*Records of locating words and elements*
··········

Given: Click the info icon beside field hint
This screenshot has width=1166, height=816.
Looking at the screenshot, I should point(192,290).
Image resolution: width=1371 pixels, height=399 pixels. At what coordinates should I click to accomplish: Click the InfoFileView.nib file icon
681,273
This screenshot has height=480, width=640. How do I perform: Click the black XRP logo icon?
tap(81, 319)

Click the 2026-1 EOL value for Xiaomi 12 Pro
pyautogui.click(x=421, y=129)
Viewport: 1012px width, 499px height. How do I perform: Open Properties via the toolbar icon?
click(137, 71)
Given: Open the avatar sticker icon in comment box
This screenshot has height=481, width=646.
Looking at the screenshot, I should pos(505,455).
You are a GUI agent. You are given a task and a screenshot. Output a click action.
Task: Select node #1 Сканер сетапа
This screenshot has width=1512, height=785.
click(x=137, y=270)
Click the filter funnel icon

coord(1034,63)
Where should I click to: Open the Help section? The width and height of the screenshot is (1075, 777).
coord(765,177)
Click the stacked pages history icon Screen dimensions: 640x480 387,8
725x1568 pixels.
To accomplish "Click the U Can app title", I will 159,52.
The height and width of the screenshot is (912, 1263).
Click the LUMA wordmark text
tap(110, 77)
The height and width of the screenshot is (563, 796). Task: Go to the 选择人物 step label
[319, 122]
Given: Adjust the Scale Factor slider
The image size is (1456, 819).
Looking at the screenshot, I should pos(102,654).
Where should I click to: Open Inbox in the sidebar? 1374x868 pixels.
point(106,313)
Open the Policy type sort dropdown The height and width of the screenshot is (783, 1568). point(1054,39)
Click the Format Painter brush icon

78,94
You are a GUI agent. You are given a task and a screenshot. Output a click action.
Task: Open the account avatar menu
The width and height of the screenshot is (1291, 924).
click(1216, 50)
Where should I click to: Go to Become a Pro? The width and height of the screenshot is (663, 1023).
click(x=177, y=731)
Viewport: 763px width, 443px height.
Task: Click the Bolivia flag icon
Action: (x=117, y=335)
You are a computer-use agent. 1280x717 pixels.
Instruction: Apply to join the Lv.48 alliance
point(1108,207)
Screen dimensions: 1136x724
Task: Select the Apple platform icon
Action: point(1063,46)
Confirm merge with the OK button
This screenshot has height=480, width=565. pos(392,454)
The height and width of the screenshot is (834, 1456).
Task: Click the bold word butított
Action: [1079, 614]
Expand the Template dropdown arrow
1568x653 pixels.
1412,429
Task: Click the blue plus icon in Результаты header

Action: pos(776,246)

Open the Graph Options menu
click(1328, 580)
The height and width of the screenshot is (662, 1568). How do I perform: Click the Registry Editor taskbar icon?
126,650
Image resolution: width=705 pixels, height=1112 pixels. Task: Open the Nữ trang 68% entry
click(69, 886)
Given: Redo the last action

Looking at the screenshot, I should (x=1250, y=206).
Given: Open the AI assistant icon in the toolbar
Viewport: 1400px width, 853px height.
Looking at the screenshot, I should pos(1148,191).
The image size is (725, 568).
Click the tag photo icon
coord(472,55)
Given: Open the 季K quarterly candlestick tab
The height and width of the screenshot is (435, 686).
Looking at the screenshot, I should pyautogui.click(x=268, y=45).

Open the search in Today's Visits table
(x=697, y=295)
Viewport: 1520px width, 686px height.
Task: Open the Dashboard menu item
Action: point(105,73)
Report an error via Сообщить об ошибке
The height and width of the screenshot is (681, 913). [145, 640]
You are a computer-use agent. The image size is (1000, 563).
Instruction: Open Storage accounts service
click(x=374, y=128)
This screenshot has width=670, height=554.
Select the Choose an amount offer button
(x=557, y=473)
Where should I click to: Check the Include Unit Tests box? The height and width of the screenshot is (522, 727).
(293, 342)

··········

*Exercise directions*
Show each line of the entries above that contains the string "Viewport".

*The result*
Viewport: 1012px width, 499px height. How do I perform: Open Properties via the toolbar icon?
Viewport: 763px width, 443px height.
Viewport: 1400px width, 853px height.
Viewport: 1520px width, 686px height.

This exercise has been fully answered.